The latest inflation numbers are out, and the situation is ugly, to say the least.
The Bureau of Labor Statistics (BLS) released what one report described as “a shocking CPI print so unexpectedly hot (a 2.9-sigma upside surprise to consensus) that even the bears were shocked.”
At 8:30 a.m. on Thursday, Oct. 13, the report came out and the markets plunged, only to see the Plunge Protection Team (PPT) jump right in as usual to prop it all back up in a desperate attempt to keep this corrupt, crumbling system afloat for another day.
To call the current economy an absolute disaster “doesn’t even begin to cut it,” one report said. Consumers are paying higher prices than ever for not just goods but also services, including rents for shelter. (Related: Food shortages are also a problem in some areas.)
The new figures point to the Federal Reserve continuing its rate hikes in the coming months.

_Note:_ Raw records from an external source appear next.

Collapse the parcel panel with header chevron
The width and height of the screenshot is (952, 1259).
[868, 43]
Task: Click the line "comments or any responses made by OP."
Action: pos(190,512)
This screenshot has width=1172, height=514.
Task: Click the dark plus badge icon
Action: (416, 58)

And keep in mind that this disastrous CPI report is the last one to be released before the upcoming midterm election, which certainly bodes ominous for Democrats.
“It is brutal,” said Jim Caron of Morgan Stanley Investment Management. “The issue now is that inflation has moved from the goods sector and has permeated into the services sector.”
Chris Antsey, senior editor at Bloomberg, added that “for Democrats, this is a disaster.”
“Today’s is the final CPI report ahead of the November 8 midterm election,” he is quoted as saying. “You can bet that Republicans will be hitting this hard – worst inflation in four decades.”
“Fed mouthpiece” at the Wall Street Journal (WSJ) Nick Timraous confirmed said that the new September CPI report “seals the case for a fourth consecutive 75-basis-point hike.”
“It calls into question the modal outlook from three weeks ago – that the Fed might be able to stop raising rates after 50 bps in December and 25 in February,” he added.
In order to offset what is known as the “high sticky parts of core” – this is an inflationary term that refers to a particular weighted basket of items that change price relatively slowly – much more goods disinflation is necessary, said Dennis DeBusschere, founder of 22V Research.
Many economic forecasters were humbled by the new CPI report – and they should be. It is clear that the American economy, which in many ways controls the global economy, is deeply unhealthy and in need of major reform – if not a complete overhaul.
“This report raises the risk that we may see a new cycle high in headline inflation before the end of the year,” warned Steve Chiavarone, a senior portfolio manager at Federated Hermes.
“With energy prices moving back up, a mid-90s oil price in December could see us surpass the 9.1% headline peak from June … Looking at the components, what is most worrying is the big jump in services. Service inflation is the most sticky. This is where both shelter prices and wages reign supreme.”
The official claim is that America is now seeing the highest inflation numbers in more than 40 years, but keep in mind that this is true only when using the Fed’s new metrics. Using the metrics of old, what we are truly witnessing now is the highest inflation ever in modern America.
“This isn’t the highest inflation ‘in over 40 years’ – it’s the highest inflation ever in the modern United States,” explained a commenter at a news report about the new numbers.
“Apples to apples using late ’70s and early ’80s methodology would have CPI at +16 percent to +18 percent easily.”